雨上がりの先に

「マンサム所長!連れてきたし!」
「おぉ!来たか!さ、入りなさい」
グルメ研究所。
その広い部屋に入るとスキンヘッドの体格のいい男が待っていた。

「この人が研究所の所長か、、、でかいな、、」
ミーアは小さく呟きゆっくりと部屋の真ん中にあるソファに腰をかけた。

「話はリンから聞いてるぞ、そいつが例のバロンタイガーの子供か」
ミーアの腕の中で怯えて震えるバロンタイガーを覗き見た。
、、、ビクッ!!!
マンサムを見ると、直ぐに何かを察してミーアの腕の中に隠れようとした。
「おっと、失礼。びっくりさせちまったな」
マンサムはそう言うと少し離れたソファに座り直した。

、、、バロンタイガーは、自分より強い者に遭遇すると瞬時に逃げる危機管理能力があるという、、、この、マンサム所長ってのは、強いのか、、?

そんな事を考えていると、リンが口を開いた。

「連絡した通り、この子はハンターに襲われて傷ついてるし。今のところミーアにしか懐いてなくて傷の治療が思うようにできないし。ちょこまか動くから私のフレグランスもなかなか効かないし、ミーアはこの子にあまり手荒な事をして欲しくないって。、、どうにかできない?」

「うーん、、そうだなぁ、ここは主にあらゆる食材の新規開発や品種改良の研究をするところではあるが、研究に必要な医療器具も揃っておる。それなら、、、」

、、、、

「これでほんとにいいのか?」
ガラスの向こうで眠るバロンタイガーを見て不安そうにリンに尋ねた。
「大丈夫だし!ここなら目が覚めてもケージに入ってるから私のフレグランスで混乱も防げるし、言ってたように色んな医療器具も揃ってるから、あの子の体に負担もかからない、安心して治療が終わるのを見てるし!」
そう言ってミーアの肩を叩いた。
ミーアはホッと胸をなでおろしバロンタイガーを見つめた。

数時間後。

「はぁー、、はぁー、、、こ、、これ以上は、、、この子の体力も考えて無理です、、麻酔もこの小さい体では、もう使えませんし、応急処置のおかげで止血と消毒はできたので、命の危険は無いのですが、、、」
処置を終えたスタッフが肩で息をしながらボロボロの状態で処置室から出てきた。
「話が違うじゃねぇかっ」
ミーアは呆れた顔でリンと所長に叫ぶ。
「おかしいな、、目が覚めた傍から縫合した箇所を自ら開いちまう、、、これじゃあ口が半分避けたままになっちまうな、、」
「おかしいな、じゃないし!!どうすんだし!!」
不穏な空気が流れる。
何度目かの処置の失敗のあと、ふと、ミーアが静かにバロンタイガーに近付いた。

「、、お前、このままじゃ、裂けたままになっちゃうぞ、それでいいのか?綺麗に治してくれるっていうのに、、なんでだよ、そんなに嫌なのか、、?よっぽど怖い思いをしたんだな」
優しく、そして寂しげにバロンタイガーに語りかけ頭を撫でた。
ミャオ、、クルルルル、、、
さっきまで目が覚めてはフレグランスもあまり効かず暴れていたバロンタイガーがミーアには甘えて喉を鳴らす。

「ほーんと、、ミーアにしか甘えないし、、、治療の事は一旦置いといて。

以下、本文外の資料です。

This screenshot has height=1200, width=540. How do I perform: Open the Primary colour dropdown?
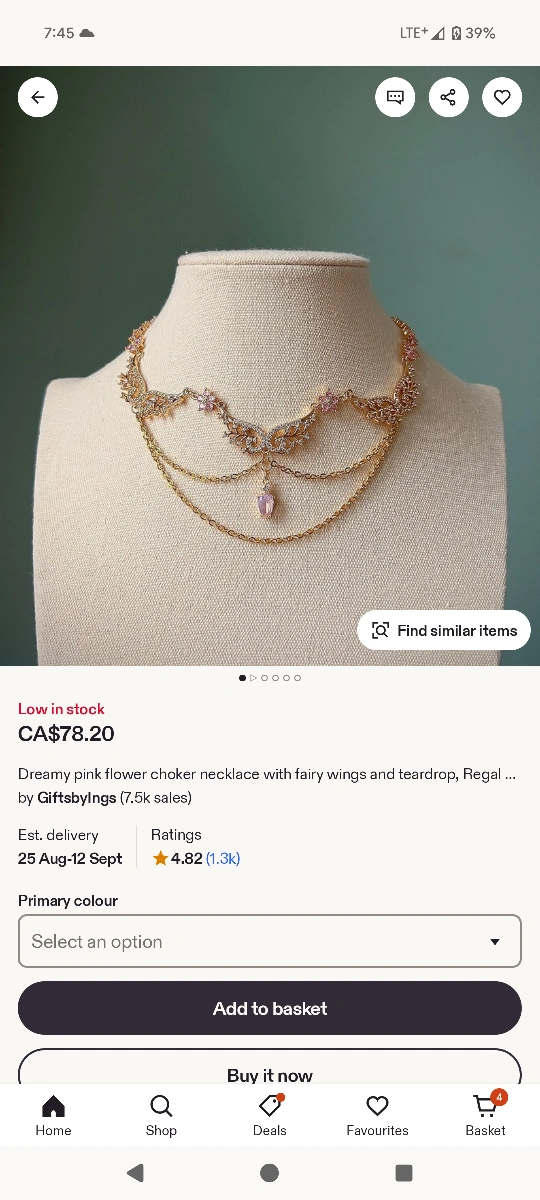[x=270, y=941]
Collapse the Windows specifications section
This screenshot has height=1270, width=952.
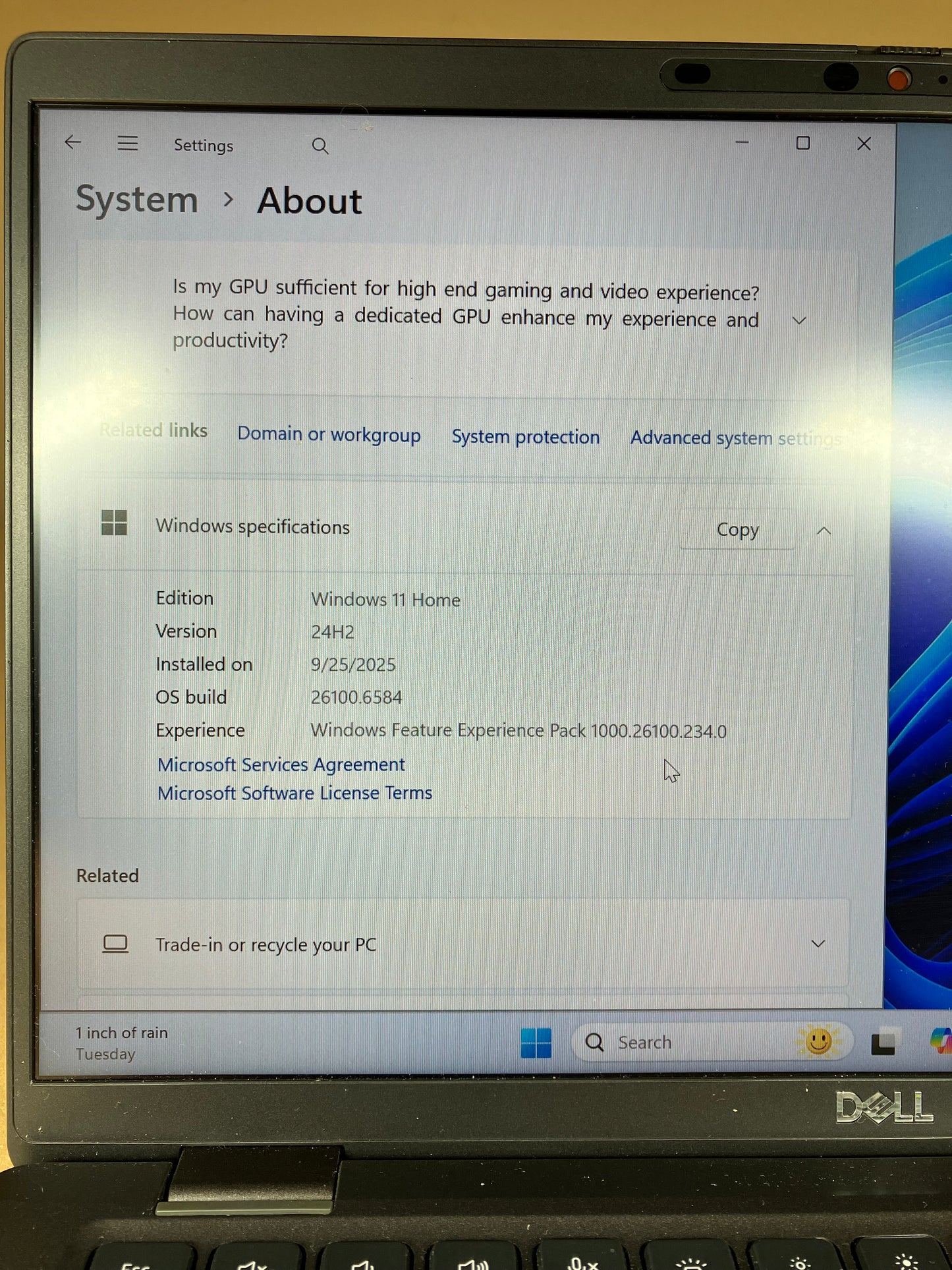tap(824, 531)
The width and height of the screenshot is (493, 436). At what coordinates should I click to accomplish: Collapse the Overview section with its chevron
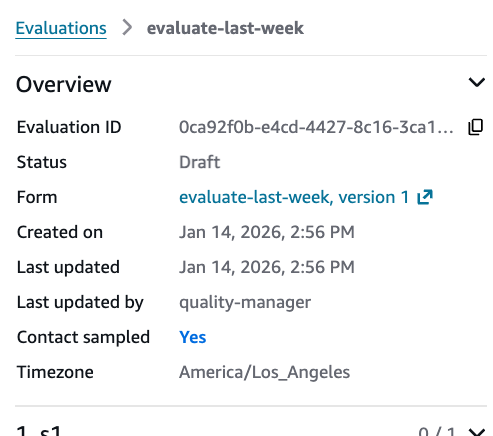tap(477, 82)
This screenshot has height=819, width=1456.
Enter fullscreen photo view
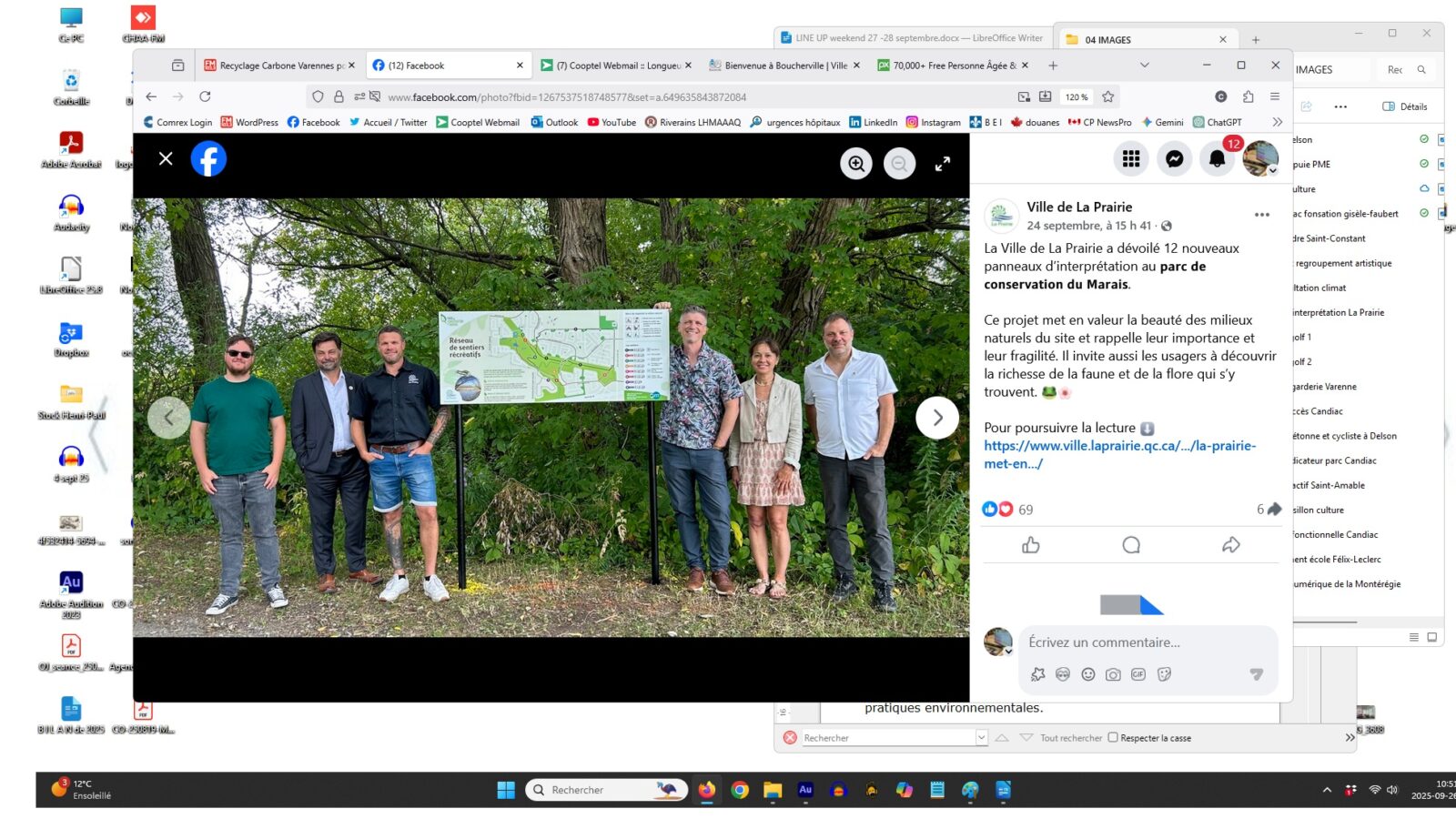click(x=943, y=163)
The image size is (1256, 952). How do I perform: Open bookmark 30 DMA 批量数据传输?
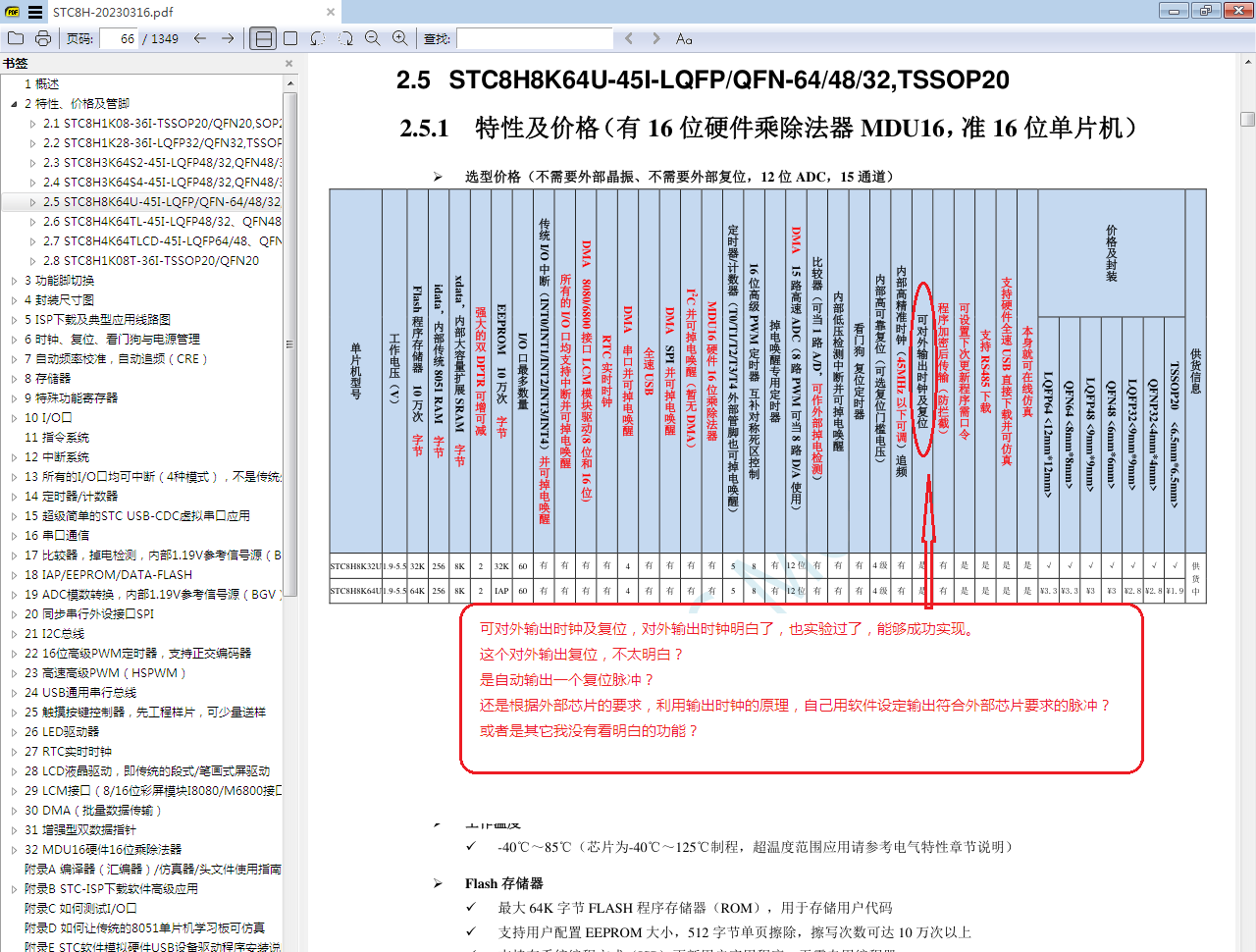(x=93, y=810)
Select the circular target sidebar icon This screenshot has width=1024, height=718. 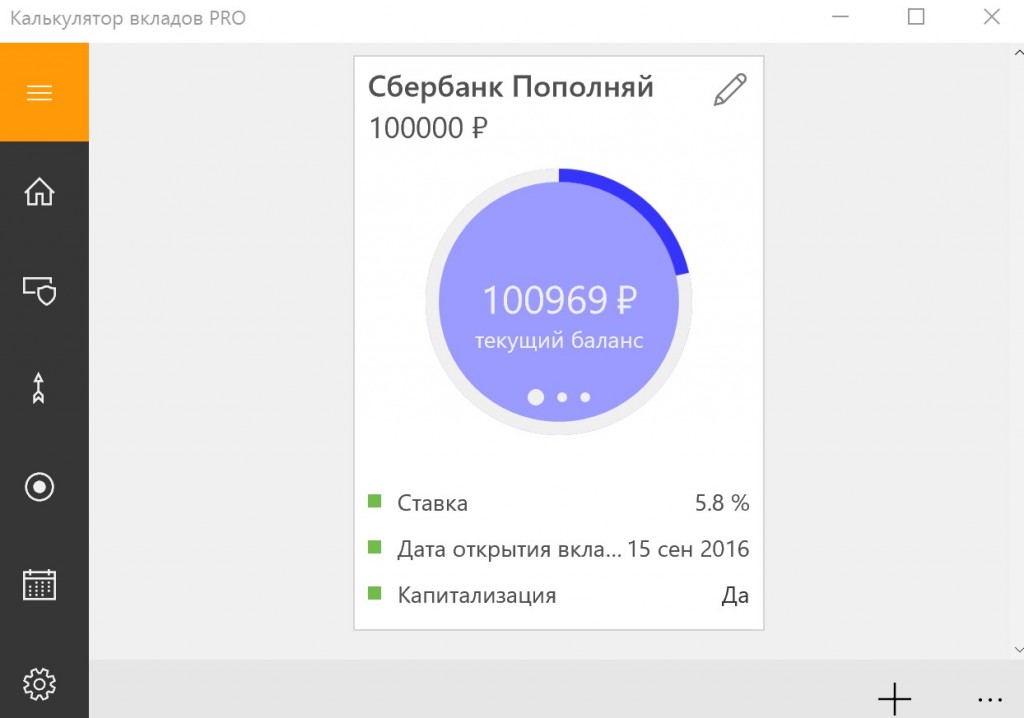point(40,487)
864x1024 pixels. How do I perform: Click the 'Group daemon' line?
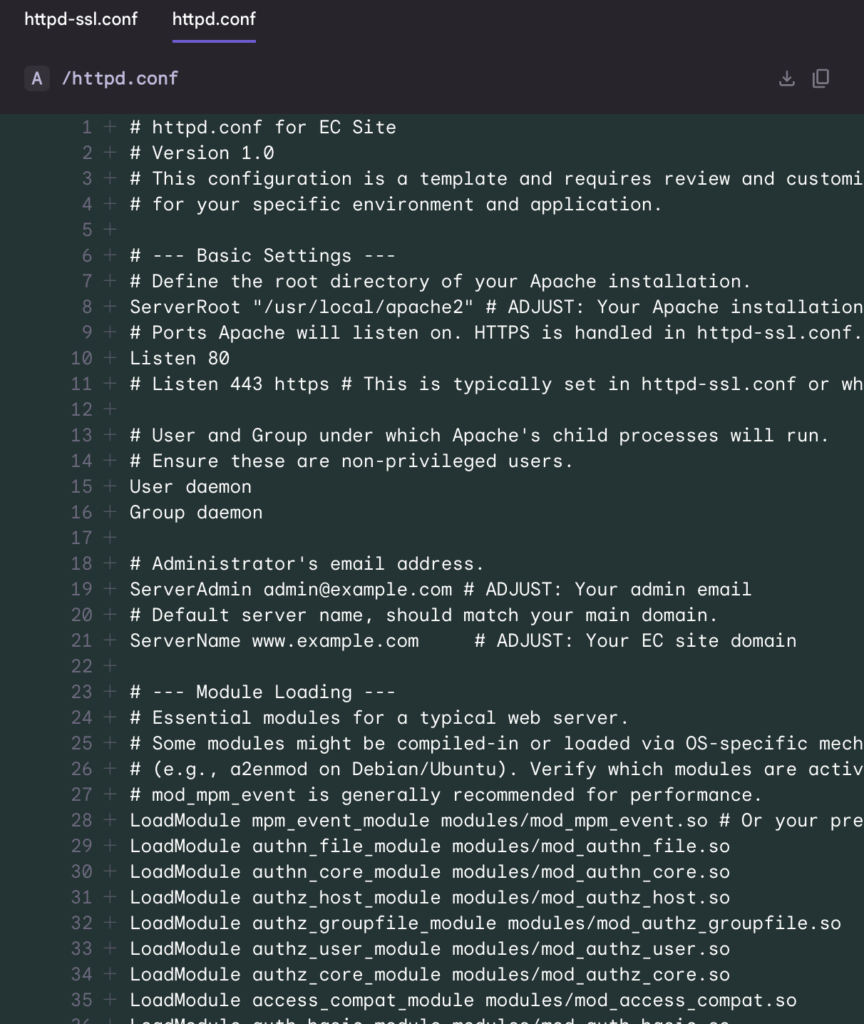click(196, 513)
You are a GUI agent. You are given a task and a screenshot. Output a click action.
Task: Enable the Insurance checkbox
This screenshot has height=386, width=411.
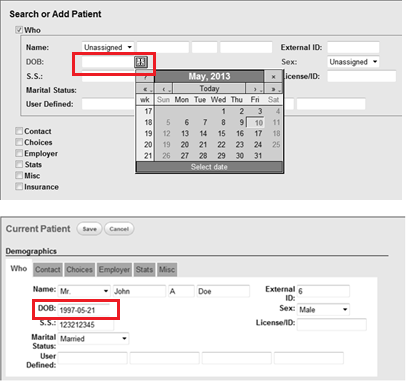click(19, 186)
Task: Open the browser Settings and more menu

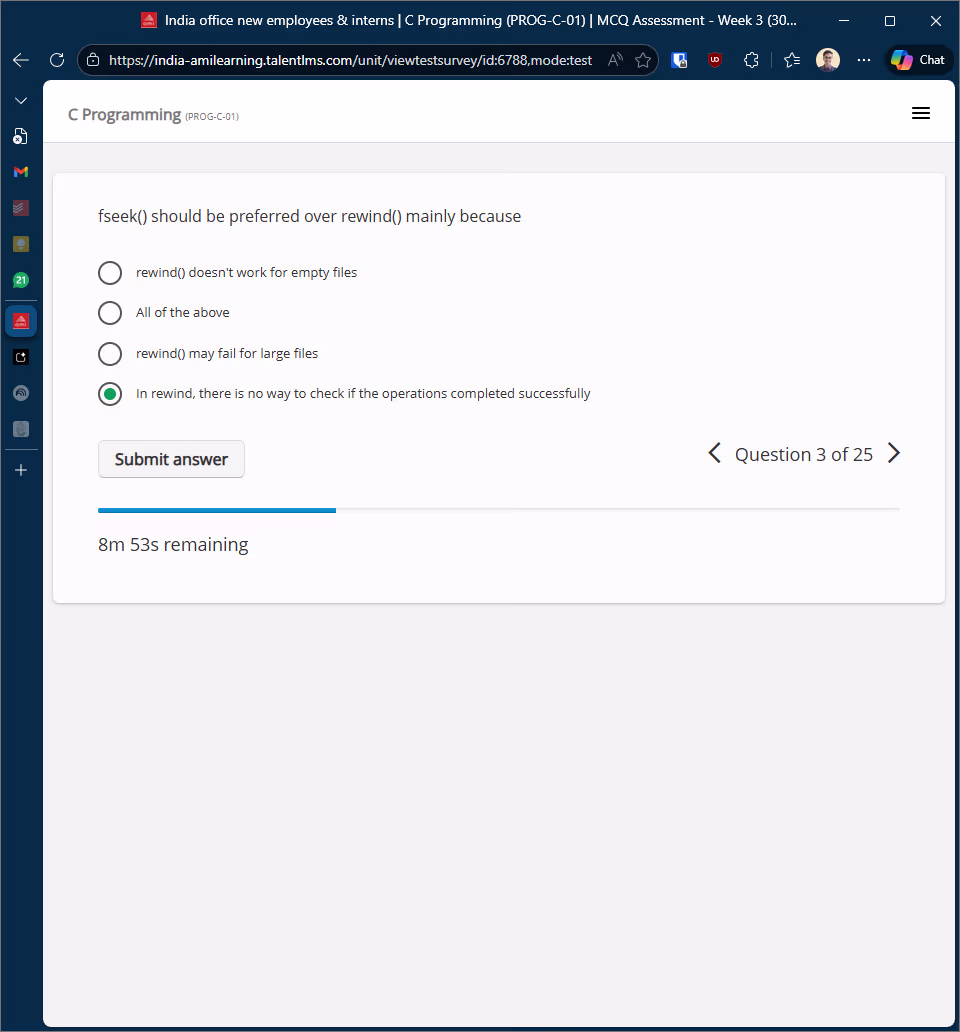Action: [x=864, y=60]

最後の課題だし、この子、これからどうする?」
その様子を見ていたリンがミーアにたずねた。
「どうするったって、、住み慣れたバロン諸島に返すのが1番いいんだろうけど、、、」
ミーアが、少し心配そうな顔をする。

「けど、返したところでまた、ハンターに追われる可能性もあるんじゃない?」
もっともだった。

「だったら、、君がパートナーにするのはどうかね?」
リンとミーアの会話を聞いていたマンサムが口を開いた。